1. The tools you will need for these tutorials

These tutorials were developed in support of students and staff within the University of Edinburgh’s School of GeoSciences, and if you are within the school of GeoSciences, many of these open source tools are available on our computers.

However, if you are not at the University of Edinburgh, or if you are but want to use your home computer, these are the open source tools you will need to perform these analyses.

1.1. An open source GIS: QGIS

The industry standard GIS is ArcMap, and if you are at a university you might have a site license for this software. It is not so easy to get on a personal computer, however, so there are a number of open source options that can be used as an alternative.

One alternative, and the one that will be used in these tutorials, is QGIS.

If you are familiar with ArcMap, you should be able to become proficient at QGIS in a few days. In my experience, it also has the advantage of being more stable (i.e., it crashes less) than ArcMap.

One thing that is quite nice about QGIS is the number of plugins that are available.

You should download and install QGIS from their website, and click on the Plugins tab to get some plugins

_images/QGIS_plugins.jpg

As you can see from the image, I have installed the OpenLayers plugin, which allwos you to quickly load satellite and map information from all sorts of vendors. I find it to be much better and faster than the ArcGIS version.

1.2. Open source programming: Python

Python is a popular programing language that has many, many packages for doing, well, almost anything you can think of.

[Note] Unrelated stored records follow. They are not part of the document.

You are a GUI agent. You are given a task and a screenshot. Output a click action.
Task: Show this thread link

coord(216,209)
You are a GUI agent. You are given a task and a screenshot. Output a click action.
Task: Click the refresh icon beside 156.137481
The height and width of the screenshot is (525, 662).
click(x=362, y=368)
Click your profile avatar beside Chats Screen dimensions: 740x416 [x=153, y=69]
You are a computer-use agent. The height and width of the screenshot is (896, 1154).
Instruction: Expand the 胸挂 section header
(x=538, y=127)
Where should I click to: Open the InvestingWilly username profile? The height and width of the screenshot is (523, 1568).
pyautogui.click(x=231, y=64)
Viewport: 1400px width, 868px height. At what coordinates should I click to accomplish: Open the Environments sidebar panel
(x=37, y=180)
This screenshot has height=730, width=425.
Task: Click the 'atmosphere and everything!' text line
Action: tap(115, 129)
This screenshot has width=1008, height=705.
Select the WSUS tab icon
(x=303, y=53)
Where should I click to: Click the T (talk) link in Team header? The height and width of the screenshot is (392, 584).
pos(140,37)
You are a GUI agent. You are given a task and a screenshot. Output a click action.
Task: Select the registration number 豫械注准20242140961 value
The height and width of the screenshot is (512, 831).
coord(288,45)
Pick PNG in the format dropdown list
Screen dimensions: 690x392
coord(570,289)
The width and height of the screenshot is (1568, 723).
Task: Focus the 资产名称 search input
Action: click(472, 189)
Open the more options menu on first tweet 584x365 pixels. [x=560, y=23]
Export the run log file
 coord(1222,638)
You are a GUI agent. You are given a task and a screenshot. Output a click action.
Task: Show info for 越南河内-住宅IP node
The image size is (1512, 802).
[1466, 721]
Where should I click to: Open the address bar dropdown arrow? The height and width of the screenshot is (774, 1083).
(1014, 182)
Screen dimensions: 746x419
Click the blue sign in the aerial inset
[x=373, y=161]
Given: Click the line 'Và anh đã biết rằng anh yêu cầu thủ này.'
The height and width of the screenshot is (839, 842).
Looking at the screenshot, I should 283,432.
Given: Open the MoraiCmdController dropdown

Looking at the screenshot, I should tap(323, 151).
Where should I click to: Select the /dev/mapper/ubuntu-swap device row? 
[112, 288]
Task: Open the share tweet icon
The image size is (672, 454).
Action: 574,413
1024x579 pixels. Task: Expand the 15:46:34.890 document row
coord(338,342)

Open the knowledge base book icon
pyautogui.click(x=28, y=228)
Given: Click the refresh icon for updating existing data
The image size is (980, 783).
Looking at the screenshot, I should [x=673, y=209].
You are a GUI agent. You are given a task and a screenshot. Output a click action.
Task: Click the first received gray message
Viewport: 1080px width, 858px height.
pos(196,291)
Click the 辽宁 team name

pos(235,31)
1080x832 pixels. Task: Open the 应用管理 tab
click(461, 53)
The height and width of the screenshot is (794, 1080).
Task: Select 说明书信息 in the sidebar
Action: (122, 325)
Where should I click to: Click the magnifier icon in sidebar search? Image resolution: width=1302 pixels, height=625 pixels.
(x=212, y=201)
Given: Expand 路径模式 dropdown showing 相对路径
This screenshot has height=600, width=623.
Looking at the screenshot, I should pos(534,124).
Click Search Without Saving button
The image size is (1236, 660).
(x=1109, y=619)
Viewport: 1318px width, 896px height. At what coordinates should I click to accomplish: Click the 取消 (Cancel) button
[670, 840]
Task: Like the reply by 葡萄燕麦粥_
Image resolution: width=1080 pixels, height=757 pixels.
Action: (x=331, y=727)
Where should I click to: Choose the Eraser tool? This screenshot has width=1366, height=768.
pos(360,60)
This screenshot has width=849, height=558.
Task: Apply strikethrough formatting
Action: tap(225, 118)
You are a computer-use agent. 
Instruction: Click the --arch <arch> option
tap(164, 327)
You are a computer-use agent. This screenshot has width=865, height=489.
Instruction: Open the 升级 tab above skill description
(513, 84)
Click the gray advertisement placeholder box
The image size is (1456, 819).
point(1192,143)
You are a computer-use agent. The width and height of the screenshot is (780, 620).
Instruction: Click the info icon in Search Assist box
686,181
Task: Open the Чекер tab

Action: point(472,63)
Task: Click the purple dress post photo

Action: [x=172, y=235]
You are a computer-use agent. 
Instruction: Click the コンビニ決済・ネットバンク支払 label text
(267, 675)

Getting python all by itself and then adding things to it is not for the faint of heart, so the best way to get python on your computer is to use a prepackaged distribution.

Two popular ones are:

If you donwload and install these you should have all of the packages you need. If you want to do things piece by piece what you need in addition to python are

  • Scipy for numerical stuff. It includes
    • NumPy for numerics (pronounced numb-pie by most hackers, but here in Scotland we pronounce it numb-pee because it sounds a bit like numpty).
    • Matplotlib for plotting.
    • Pandas for data analysis.
  • GDAL for dealing with spatial data.

1.3. Open source map manipulation: GDAL

GDAL is a library for dealing with geospatial data. You will get the library with python, but most of the time you will use GDAL's utility programs.

These utility programs, particularly when run on a linux server, are so much faster than using a GIS that if you have been using a GIS to do things like clip or mosaic raster, the first time you use GDAL you will choke on your tunnocks caramel wafer and then lament all the time you’ve been wasting. Seriously. I dare you to mosaic two 100Mb rasters in ArcMap and then try the same process using gdal_merge.py (instructions for that are later in this tutorial). You will be astounded.

1.4. Open source topographic analysis: LSDTopoTools

These are a number of topographic analysis programs developed at the University of Edinburgh.

The person writing this tutorial is also the lead developer of a topographic analysis package caled LSDTopoToolbox. At this point the code is available by emailing me, but the aspiration is to have updates posted on my website.